:: SELECTION ::
SX Coal
Published at
December 22, 2025 at 12:00 AM
Global coal consumption to peak by 2030, Asia remains the primary driver
Despite Europe accelerating its coal phase-out, global coal demand is expected to remain relatively stable by 2030, primarily supported by the demand from major coal-consuming countries in Asia, according to a recent report by the International Energy Agency (IEA).
The IEA's Coal 2025 indicated that global coal consumption is projected to decline by about 3% by 2030 compared to 2025 levels, with global coal-fired power generation expected to drop below 2021 levels.
However, for much of Asia, coal will still be critical for power security and industrial activities, offsetting the more significant declines in coal consumption expected in developed economies.
Key consuming countries
Global coal consumption is expected to plateau, peaking at around 8.85 billion tonnes in 2025, before a slight decline to 8.58 billion tonnes in 2030.
China, as the largest consumer of coal, currently accounted for over half of global demand. China's coal consumption is expected to stabilize at around 4.95 billion tonnes in 2025, with a gradual decrease to 4.77 billion tonnes by 2030, driven by the rapid deployment of renewable energy.
By 2030, China's demand for thermal coal is expected to reach 3.03 billion tonnes, while coking coal demand will be around 665 million tonnes.
:::
:: SUPPLIED INFORMATION ::
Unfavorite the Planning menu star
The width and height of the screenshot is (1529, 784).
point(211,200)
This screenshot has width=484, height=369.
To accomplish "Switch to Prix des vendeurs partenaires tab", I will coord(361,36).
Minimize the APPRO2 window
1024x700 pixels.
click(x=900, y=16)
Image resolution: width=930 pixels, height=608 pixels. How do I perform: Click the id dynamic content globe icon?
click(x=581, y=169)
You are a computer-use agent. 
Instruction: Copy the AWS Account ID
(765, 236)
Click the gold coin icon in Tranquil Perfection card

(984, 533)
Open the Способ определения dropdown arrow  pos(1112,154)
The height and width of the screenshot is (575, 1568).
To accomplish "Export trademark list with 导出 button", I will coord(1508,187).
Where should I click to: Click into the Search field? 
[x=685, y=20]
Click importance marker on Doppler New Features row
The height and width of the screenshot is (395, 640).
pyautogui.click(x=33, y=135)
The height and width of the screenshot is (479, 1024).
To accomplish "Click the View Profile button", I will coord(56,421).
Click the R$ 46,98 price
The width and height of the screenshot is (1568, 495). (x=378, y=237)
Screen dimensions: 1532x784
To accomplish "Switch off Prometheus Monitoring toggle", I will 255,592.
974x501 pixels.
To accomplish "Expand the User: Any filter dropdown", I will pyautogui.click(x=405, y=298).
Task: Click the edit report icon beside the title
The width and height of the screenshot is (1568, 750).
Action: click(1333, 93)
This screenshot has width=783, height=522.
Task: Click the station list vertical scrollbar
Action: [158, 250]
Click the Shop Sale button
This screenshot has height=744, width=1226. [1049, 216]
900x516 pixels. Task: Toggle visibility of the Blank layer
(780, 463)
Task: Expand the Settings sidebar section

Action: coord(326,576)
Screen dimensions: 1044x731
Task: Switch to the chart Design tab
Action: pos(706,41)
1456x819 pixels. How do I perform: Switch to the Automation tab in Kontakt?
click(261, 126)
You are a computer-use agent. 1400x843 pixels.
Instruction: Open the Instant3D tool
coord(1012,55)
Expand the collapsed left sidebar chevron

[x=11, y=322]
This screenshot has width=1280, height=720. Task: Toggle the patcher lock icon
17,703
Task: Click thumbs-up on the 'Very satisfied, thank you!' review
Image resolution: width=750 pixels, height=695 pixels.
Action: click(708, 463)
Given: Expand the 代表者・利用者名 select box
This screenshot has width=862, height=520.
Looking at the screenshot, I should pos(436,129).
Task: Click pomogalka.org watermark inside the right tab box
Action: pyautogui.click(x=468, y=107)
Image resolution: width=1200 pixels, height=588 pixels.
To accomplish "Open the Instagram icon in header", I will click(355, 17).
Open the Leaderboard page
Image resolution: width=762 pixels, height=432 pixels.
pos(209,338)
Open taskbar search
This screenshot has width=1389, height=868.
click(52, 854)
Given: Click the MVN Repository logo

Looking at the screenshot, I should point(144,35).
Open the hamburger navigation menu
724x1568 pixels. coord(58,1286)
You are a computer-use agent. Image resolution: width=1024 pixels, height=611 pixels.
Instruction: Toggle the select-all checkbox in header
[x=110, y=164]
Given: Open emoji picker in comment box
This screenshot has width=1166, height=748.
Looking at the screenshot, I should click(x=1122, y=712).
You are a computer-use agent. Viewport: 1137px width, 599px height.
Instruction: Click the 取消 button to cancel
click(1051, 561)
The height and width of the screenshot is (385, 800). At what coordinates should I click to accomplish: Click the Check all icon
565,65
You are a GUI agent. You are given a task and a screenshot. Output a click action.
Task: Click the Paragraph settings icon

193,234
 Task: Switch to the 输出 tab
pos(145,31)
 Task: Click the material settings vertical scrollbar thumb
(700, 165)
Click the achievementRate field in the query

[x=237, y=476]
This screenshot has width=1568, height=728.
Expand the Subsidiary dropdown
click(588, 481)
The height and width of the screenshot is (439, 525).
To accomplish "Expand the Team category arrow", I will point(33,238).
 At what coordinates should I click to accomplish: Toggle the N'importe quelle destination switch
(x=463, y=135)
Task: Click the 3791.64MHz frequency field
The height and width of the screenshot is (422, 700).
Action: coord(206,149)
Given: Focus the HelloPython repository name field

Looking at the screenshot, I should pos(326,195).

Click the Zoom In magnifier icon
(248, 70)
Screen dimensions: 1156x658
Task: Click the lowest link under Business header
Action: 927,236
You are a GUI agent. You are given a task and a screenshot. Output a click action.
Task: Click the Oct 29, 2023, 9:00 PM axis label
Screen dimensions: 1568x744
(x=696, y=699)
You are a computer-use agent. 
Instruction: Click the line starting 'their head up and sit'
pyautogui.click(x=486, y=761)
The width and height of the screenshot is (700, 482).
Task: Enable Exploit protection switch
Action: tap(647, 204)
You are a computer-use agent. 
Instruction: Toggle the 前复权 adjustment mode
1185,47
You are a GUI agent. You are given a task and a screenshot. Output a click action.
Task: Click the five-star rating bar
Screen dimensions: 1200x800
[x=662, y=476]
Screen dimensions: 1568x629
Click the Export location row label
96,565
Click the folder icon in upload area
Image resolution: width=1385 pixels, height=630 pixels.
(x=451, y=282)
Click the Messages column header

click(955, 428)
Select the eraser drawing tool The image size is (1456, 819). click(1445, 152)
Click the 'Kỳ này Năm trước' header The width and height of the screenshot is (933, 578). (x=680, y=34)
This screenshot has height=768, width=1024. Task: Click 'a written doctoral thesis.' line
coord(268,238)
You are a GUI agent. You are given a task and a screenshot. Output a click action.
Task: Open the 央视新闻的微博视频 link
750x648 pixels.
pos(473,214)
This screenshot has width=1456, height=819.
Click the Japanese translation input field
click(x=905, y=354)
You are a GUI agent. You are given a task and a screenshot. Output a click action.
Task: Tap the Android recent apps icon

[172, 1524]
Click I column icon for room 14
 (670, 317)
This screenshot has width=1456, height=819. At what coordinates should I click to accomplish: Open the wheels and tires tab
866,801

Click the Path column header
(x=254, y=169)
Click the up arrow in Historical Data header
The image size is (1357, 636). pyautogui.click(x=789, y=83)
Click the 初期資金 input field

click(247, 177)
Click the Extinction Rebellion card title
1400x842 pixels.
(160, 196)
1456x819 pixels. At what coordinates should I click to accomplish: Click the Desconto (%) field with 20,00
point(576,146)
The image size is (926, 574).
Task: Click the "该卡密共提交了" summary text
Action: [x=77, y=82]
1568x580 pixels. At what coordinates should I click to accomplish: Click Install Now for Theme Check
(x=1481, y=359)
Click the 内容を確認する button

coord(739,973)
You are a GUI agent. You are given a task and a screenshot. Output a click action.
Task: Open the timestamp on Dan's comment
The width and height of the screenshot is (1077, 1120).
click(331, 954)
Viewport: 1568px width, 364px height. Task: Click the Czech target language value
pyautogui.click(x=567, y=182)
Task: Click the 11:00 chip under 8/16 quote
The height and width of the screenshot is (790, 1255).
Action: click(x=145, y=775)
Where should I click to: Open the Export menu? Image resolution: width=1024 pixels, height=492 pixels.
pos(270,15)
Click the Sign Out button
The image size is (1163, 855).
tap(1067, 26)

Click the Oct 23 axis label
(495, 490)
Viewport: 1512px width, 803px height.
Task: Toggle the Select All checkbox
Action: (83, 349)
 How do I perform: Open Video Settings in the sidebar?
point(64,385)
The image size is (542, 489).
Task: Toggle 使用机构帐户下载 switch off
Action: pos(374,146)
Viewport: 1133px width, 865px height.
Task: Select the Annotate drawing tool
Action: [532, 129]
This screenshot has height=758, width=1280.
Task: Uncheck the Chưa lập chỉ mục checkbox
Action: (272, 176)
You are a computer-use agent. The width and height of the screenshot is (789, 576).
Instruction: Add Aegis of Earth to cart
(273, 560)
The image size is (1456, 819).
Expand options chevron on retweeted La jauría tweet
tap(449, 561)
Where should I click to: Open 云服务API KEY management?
:::
[AIM 1] What is China's coking coal demand expected to be by 2030, according to the coal article?
[AIM 2] Edit the part of the coal article that opens with the words containing "The IEA's Coal" and closes with "in developed economies.", replacing "developed economies" with "advanced economies".

[TASK OUTPUT 1] Around 665 million tonnes.

[TASK OUTPUT 2]
The IEA's Coal 2025 indicated that global coal consumption is projected to decline by about 3% by 2030 compared to 2025 levels, with global coal-fired power generation expected to drop below 2021 levels.
However, for much of Asia, coal will still be critical for power security and industrial activities, offsetting the more significant declines in coal consumption expected in advanced economies.